Des entraîneurs qui auront marqué les Olympiques
Dans le cadre du cahier du 35e anniversaire des Olympiques, nous vous proposons d'autres articles relatant l'histoire de l'équipe.
Les Olympiques auront eu de grands joueurs qui ont fait un passage pendant leur stage junior, mais il ne faut pas oublier l'apport de grands entraîneurs, dont trois ont réussi à faire une carrière importante dans la Ligue nationale de hockey.
Après avoir joué avec les Olympiques, Alain Vigneault aura eu l'opportunité de revenir dans sa région natale, mais en tant qu'entraîneur de l'équipe. Il avait déjà l'expérience après avoir entraîné les Draveurs de Trois-Rivières l'année précédente. «Quand j'ai arrêté de jouer avec les Blues, j'ai décidé de retourner aux études.
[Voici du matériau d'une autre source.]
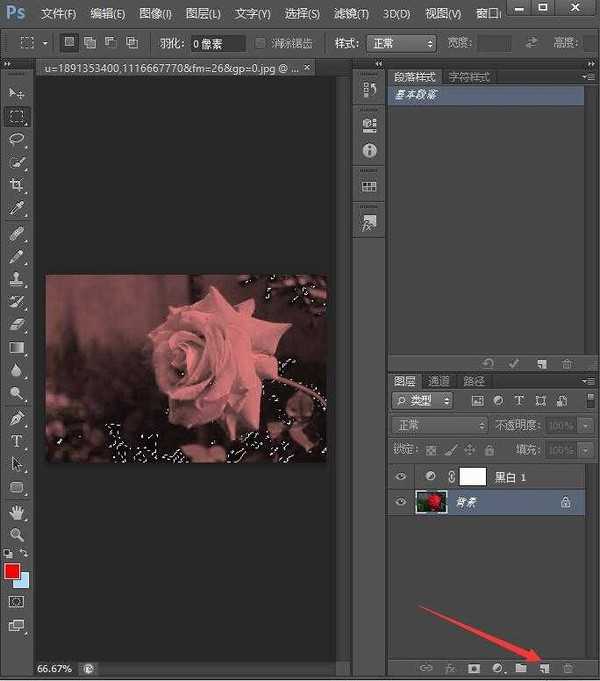Toggle the 消除锯齿 anti-alias checkbox
The width and height of the screenshot is (600, 681).
tap(261, 44)
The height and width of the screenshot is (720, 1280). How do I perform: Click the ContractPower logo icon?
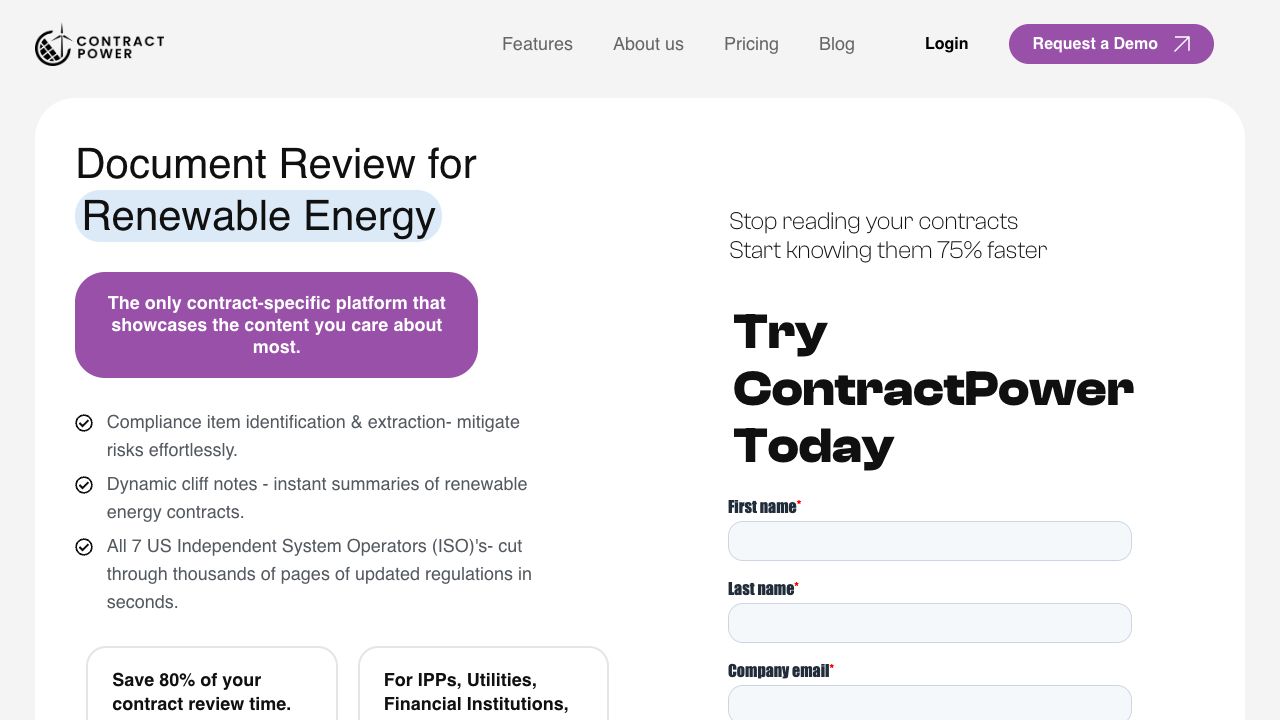[x=53, y=45]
À l'université de Trois-Rivières, personne ne voulait coacher le club. Moi, je voulais me concentrer sur mes études, mais j'ai accepté de donner un coup de main. Et c'est là que j'ai commencé comme coach.»
Il n'a jamais regretté d'avoir répondu à l'appel de Charles Henry et des Olympiques après que son contrat n'ait pas été renouvelé par les Draveurs. «Dans l'ensemble, ç’a bien été, indique-t-il. J'étais un gars de la place, donc ça s'est bien passé.»
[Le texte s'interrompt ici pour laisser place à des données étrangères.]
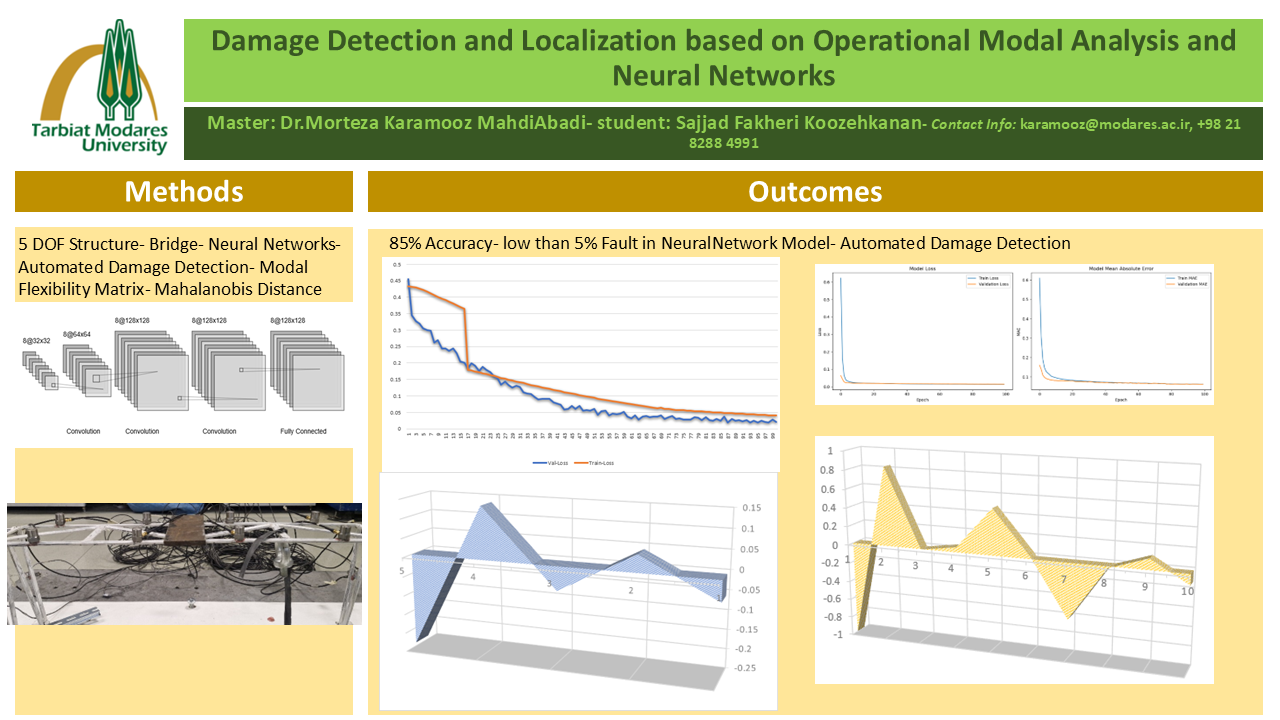Viewport: 1280px width, 720px height.
Task: Click the 8@32x32 layer label
Action: click(x=36, y=342)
Il souligne que la présence de Charles Henry aura été importante dans son cheminement. «Charley est un gars de hockey, note-t-il. Il a toujours aimé travailler en équipe. C'est ça qu'il faisait avec moi. Il me laissait travailler.»
Avec Charles Henry, Alain Vigneault aura eu l'opportunité de toucher à plusieurs domaines associés au hockey. «Quand il te laisse toucher à tous les domaines, ça fait de toi un meilleur entraîneur.»
Claude Julien
Claude Julien aura été un autre entraîneur qui aura eu la chance de faire le saut dans la grande ligne, avec en prime, une bague de la Coupe Memorial à sa main. Il était de passage à Gatineau en août dernier pour le tournoi de golf des Olympiques. Il en a profité pour partager ses souvenirs de l'organisation des Olympiques.
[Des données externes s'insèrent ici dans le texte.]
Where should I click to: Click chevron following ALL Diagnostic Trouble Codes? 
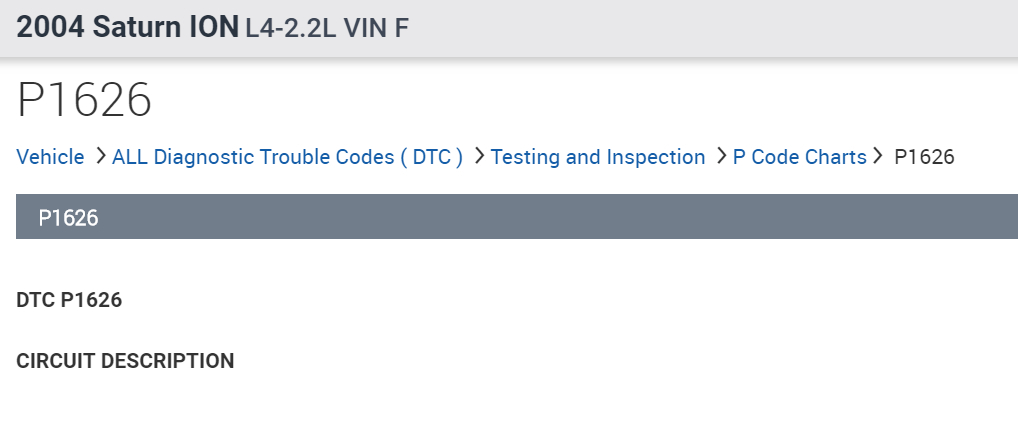click(479, 156)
«J'ai plusieurs bons moments, notamment la Coupe Memorial, indique-t-il. On a toujours eu de bonnes saisons avec les Olympiques. Je me rappelle une année où on s'est rendu au 7e match de la finale avec 17 recrues.»
Claude Julien donne beaucoup de crédit à l'organisation pour son cheminement de la LHJMQ jusqu'à la Ligue nationale. «Les Olympiques, c'est une tradition de bonnes équipes. M. Henry a toujours été une bonne tête de hockey. C'est une bonne organisation avec beaucoup de respect.»
C'est ce qui explique, selon lui, que plusieurs entraîneurs de l'organisation ait réussi à faire le saut dans la ligue nationale. «Plusieurs entraîneurs souhaitent faire partie de l'organisation des Olympiques», avoue-t-il.